We collect visitor country based on their time zone, not their IP address.
Every country has their own time zone and modern devices automatically update the time zone when the device travels.
The time zone is limited to a country, so we can't get data about a city or region within a country.
### Language
> We collect and store language of each visitor.
Devices are set to a certain language. We collect the language of the device being used by a visitor.
### URL
> We collect and store URLs.
We collect the URL to track page visits and referrers.
### Referrer
> We collect and store referrers.
Referrers answer the question "Where did this visitor come from?". Browsers send the URL of the previous website as a referrer.
We also check UTM-parameters.
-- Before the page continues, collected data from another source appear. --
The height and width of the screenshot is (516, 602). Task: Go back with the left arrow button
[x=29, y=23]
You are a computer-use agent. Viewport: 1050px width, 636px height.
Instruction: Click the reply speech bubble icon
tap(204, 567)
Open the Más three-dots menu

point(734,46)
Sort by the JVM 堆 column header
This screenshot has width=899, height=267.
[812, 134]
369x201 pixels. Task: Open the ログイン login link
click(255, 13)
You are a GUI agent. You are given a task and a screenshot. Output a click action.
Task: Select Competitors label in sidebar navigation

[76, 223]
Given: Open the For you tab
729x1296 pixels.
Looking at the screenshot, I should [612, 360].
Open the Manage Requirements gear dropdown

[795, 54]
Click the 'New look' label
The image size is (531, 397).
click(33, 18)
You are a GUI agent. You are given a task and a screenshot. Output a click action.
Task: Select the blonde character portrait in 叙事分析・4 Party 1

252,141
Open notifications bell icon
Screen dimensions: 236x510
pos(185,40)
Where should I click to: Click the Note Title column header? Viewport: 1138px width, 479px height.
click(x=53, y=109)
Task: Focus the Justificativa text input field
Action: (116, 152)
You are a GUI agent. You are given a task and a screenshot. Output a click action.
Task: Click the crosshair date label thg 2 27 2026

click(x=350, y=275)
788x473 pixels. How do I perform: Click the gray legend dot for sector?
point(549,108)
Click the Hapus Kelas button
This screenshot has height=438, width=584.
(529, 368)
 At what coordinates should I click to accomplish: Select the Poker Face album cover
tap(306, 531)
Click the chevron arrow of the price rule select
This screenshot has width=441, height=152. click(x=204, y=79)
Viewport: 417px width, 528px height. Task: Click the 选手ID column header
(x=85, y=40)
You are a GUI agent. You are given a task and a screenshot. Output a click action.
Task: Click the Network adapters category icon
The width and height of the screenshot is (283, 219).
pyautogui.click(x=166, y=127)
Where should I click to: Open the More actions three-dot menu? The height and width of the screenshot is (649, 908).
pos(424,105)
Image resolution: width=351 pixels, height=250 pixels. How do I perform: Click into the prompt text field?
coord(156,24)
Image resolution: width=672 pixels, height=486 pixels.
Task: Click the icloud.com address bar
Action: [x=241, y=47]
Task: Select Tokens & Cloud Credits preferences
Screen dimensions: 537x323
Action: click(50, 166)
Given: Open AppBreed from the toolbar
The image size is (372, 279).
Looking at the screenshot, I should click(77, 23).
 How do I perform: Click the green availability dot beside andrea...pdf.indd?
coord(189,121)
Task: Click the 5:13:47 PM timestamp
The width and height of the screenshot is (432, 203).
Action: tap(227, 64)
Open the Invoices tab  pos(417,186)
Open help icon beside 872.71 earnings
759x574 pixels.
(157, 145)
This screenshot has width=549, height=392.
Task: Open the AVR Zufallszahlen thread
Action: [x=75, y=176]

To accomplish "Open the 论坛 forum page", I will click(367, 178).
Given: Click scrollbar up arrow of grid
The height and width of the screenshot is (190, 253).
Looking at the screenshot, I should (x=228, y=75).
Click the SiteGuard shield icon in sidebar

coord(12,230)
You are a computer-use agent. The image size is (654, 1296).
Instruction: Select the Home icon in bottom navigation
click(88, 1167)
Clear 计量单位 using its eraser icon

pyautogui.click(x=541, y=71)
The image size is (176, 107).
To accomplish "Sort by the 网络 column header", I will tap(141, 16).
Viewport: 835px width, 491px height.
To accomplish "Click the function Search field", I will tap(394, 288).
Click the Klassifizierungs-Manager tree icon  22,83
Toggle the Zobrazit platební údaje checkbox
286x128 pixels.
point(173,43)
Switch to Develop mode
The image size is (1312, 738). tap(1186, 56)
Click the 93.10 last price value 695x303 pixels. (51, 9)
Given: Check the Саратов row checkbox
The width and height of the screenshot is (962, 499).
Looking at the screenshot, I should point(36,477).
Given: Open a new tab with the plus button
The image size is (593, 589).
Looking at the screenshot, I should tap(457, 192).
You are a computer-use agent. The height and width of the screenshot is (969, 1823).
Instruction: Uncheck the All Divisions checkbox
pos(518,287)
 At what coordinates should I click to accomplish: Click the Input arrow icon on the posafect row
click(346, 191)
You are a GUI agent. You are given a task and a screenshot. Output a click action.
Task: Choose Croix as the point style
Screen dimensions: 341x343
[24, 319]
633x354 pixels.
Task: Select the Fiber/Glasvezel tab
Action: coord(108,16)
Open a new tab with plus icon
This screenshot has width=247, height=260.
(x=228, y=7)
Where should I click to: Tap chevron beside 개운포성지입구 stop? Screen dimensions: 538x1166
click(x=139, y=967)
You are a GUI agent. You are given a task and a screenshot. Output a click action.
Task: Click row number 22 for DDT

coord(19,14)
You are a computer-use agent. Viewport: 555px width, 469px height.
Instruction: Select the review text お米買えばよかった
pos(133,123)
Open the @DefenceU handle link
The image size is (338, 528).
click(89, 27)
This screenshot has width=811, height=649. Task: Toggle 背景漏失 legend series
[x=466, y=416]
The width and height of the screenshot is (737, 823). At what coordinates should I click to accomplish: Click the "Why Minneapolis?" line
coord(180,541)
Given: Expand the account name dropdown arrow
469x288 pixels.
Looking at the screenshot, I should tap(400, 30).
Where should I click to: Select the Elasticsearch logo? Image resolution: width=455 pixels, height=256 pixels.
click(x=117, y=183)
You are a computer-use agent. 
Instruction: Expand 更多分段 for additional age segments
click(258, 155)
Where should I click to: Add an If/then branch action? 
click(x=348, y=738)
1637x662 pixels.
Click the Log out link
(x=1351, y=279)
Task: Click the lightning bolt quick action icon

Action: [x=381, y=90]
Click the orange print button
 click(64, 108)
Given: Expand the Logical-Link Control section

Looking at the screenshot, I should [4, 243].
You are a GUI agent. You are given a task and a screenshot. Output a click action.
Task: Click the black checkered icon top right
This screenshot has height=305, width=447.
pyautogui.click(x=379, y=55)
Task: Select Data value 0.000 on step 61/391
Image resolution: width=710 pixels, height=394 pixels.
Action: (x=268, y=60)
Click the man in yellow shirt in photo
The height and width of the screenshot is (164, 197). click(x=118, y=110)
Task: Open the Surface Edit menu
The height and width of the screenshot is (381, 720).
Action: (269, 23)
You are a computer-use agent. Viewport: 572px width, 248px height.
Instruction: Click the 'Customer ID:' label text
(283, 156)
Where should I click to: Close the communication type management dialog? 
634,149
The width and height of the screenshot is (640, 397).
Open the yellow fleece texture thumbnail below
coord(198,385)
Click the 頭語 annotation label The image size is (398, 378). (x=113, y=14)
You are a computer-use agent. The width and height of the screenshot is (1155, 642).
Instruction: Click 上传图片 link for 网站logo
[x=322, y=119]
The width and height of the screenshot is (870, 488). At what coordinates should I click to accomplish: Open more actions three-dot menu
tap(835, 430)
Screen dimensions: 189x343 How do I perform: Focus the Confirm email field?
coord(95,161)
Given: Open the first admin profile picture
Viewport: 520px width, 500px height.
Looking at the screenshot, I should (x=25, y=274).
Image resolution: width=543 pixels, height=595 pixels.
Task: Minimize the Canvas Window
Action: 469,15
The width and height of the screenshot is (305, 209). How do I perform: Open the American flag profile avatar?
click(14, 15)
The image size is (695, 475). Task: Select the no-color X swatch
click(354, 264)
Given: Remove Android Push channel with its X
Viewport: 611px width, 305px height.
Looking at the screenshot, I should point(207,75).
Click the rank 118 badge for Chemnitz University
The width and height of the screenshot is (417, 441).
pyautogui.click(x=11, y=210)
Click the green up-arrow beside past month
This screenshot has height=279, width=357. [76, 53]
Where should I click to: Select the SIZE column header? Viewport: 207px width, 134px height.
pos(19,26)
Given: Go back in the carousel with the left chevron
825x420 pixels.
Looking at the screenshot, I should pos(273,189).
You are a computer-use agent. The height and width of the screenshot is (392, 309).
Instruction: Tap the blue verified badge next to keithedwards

You can see a list of your site's referrers in your dashboard.
### UTM
> We collect and store UTM parameters.
UTM parameters such as `utm_source`, `utm_medium`, and `utm_campaign`, are a way to track the source of a visitor.
They are added to a URL to track where a visitor came from.
We track these UTM codes:
* `utm_source` (e.g.: google.com)
* `utm_medium` (e.g.: search)
* `utm_campaign` (e.g.: summer\_sale)
* `utm_content` (e.g.: summer\_sale)
* `utm_term` (e.g.: summer\_sale)
### Referral
> We collect and store referral parameters.
Referral parameters such as `referral` and `ref` are a way to track who referred a visitor.
They are added to a URL to track where a visitor came from.
We track these UTM codes and assign it to each user:
* `referral`
* `ref`
* `refcode`
### Wallet Provider
> We collect and store the crypto wallet type of visitors.
We collect the wallet type (EIP6963's `rdns` identifier) to identify the wallet type of the visitor.
### Wallet Address
> We collect and store wallet addresses.
We collect the wallet address to identify a visitor.
### Chain Id
> We collect and store chain ids.
We collect the chain id to identify the connected chain of the visitor.
### Wallet Connected
> We collect and store wallet connected status.
We collect the wallet connected status to identify if a visitor has connected their wallet.
### Wallet Metadata
> We collect and store signature and transaction metadata.
We collect signature and transaction metadata such as statuses (success, failed, pending, etc.) and transaction hashes.
### Form Data
> Form data is determined by you, the Customer.
If you use [Token Gated Forms](/features/token-gated-forms/form-builder), any data submitted by end users through your forms is collected and stored. The content of this data is determined entirely by the form fields you create.
You are responsible for ensuring that sensitive data is not collected through forms without appropriate legal basis and explicit consent.
## FAQ
The classification of wallet addresses under GDPR depends on context. Formo treats wallet addresses as pseudonymous identifiers - they are not linked to names, emails, or IP addresses in our system. We recommend consulting your legal counsel for guidance specific to your jurisdiction and use case.
Formo derives the visitor's country from the browser's timezone (`Intl.DateTimeFormat().resolvedOptions().timeZone`) on the client side. This maps a timezone to a country code without using IP geolocation. The raw IP address is never stored.
Formo uses first-party cookies for anonymous visitor identification and cross-subdomain tracking (e.g., an `anonymous-id` cookie and session cookies). These are first-party cookies scoped to your domain only - Formo does **not** set any third-party cookies or cross-site tracking cookies. Because Formo does not use third-party cookies, most jurisdictions do not require a cookie consent banner, but consult your legal counsel for your specific case.